Passenger-car speed assumptions embedded in a default OSM routing graph produce ETAs that are systematically wrong for Class 6–8 trucks: mass-dependent acceleration lag, regulatory speed governors, and grade-induced velocity decay all drive real traversal times well above what generic profiles predict. Speed profile calibration for heavy vehicles is the process of replacing those assumptions with physics-grounded, telematics-validated velocity surfaces that reflect how freight actually moves — and it sits at the heart of the OSM Graph Architecture & Network Modeling pipeline, between raw topology construction and the cost function layer that feeds the routing solver.
Prerequisites
Python version: 3.9 or later.
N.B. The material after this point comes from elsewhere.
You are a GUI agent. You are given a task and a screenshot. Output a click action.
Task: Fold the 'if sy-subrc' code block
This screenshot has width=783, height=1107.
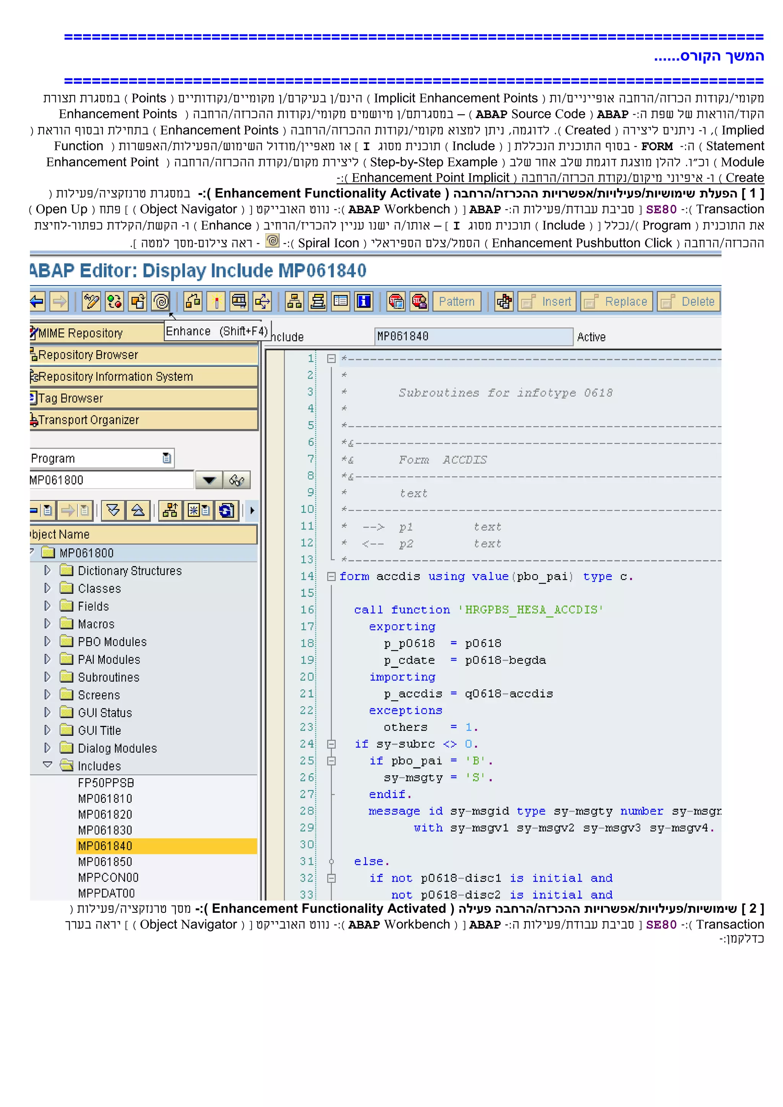click(331, 744)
The vectorized patterns below use numpy structured dtypes and pandas nullable integer types that are unstable on earlier releases.
Libraries:
# Install all required dependencies
pip install osmnx>=1.9 networkx>=3.2 numpy>=1.26 pandas>=2.1 \
geopandas>=0.14 pyarrow>=14 scipy>=1.11 rasterio>=1.3
Data sources:
- OSM PBF extract for your region — download from Geofabrik or use
osmnx.graph_from_place. The process of building directed graphs from OSM PBF files should be completed first so thathgv,hgv:conditional,maxweight, andmaxheighttags are preserved in edge attributes. - Digital Elevation Model at ≤10 m resolution. SRTM 1-Arc-Second (30 m) is the practical minimum; Copernicus DEM GLO-30 offers better accuracy on European networks.
- Telematics corpus — GPS traces or CAN-bus logs from your fleet, exported as timestamped GeoJSON or CSV. Minimum 30 days of data covering the target network provides statistical confidence; sparser coverage still improves calibration on high-volume corridors.
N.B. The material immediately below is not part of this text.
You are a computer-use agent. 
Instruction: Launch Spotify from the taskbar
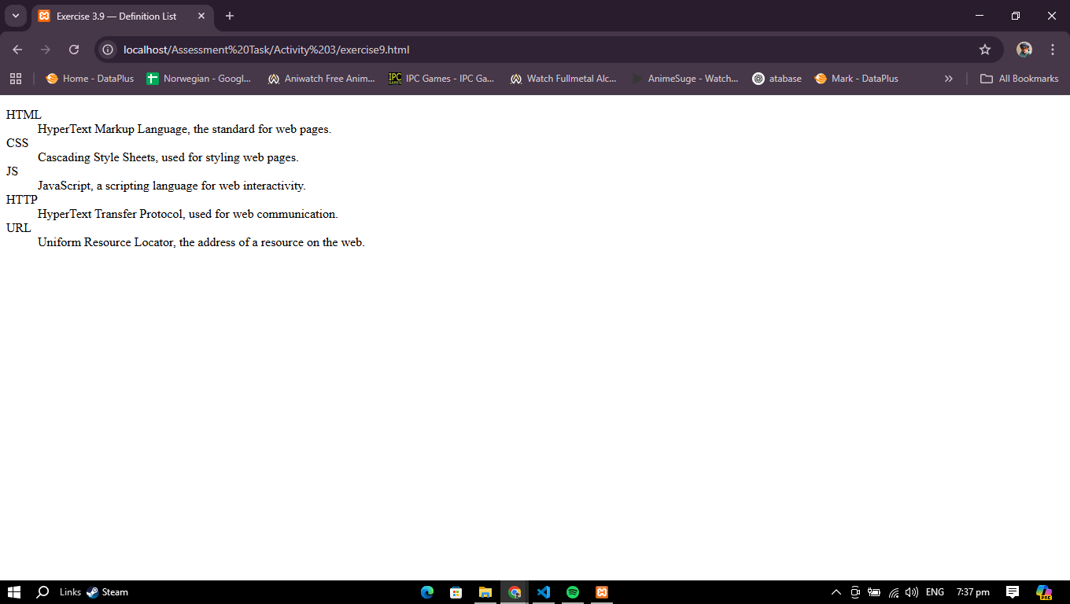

System resources: Continental-scale graphs (>50 M edges) require 32 GB RAM for in-memory pandas operations. For larger networks, the production optimization section covers chunked polars and memory-mapped Parquet patterns.
Conceptual Architecture
Heavy vehicle speed calibration inserts a transform layer between raw OSM topology and the cost function that configuring edge weights for freight logistics consumes. Three physical effects compound to reduce traversal speed below the posted limit:
- Regulatory caps — speed governors limit Class 8 trucks to 80–90 km/h in North America and 80–90 km/h in the EU regardless of posted motorway limits.
- Grade-induced velocity decay — sustained inclines above 3 % force power-limited deceleration; declines require braking-limited speed caps to prevent runaway.
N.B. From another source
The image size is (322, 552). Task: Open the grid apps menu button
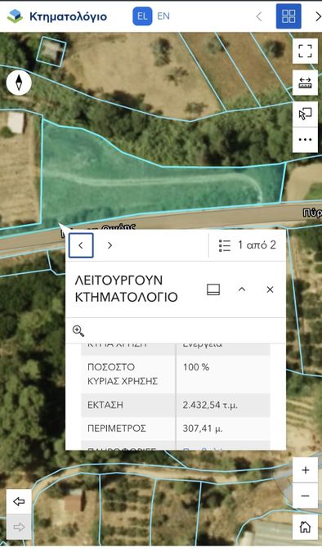(x=288, y=16)
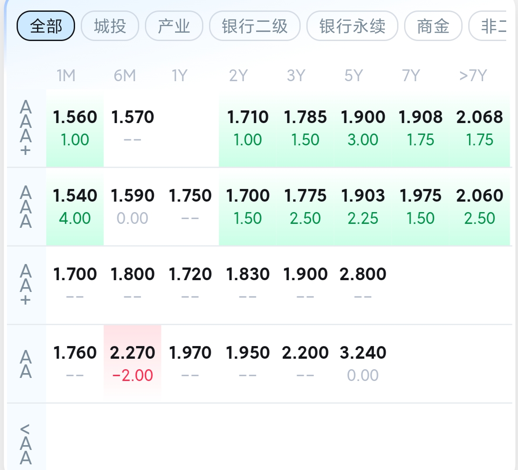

- Acceleration lag — on short edges (ramps, urban intersections), laden trucks cannot reach cruising speed within the available distance, so the time-weighted average speed is materially lower than posted.
The calibration output is a per-edge calibrated_speed_kmh attribute. Downstream, t = d / v converts this to traversal time, which becomes the edge weight fed to A* or Contraction Hierarchies.
Step-by-Step Implementation
Step 1: Network Extraction and HGV Access Filtering
Load the directed graph and strip edges that are legally or physically inaccessible to heavy vehicles. This step must preserve graph connectivity to avoid routing dead-ends in industrial corridors; see graph fragmentation prevention in OSM data for the connectivity-repair patterns that should run immediately after filtering.
# Requires: osmnx>=1.9, networkx>=3.2, pandas>=2.1
import osmnx as ox
import networkx as nx
import pandas as pd
import numpy as np
VEHICLE_WEIGHT_T = 26.0 # gross vehicle weight in tonnes (Class 8 typical)
VEHICLE_HEIGHT_M = 4.0 # metres
def load_hgv_graph(place_name: str) -> nx.MultiDiGraph:
"""Load OSM graph with HGV-relevant tags retained."""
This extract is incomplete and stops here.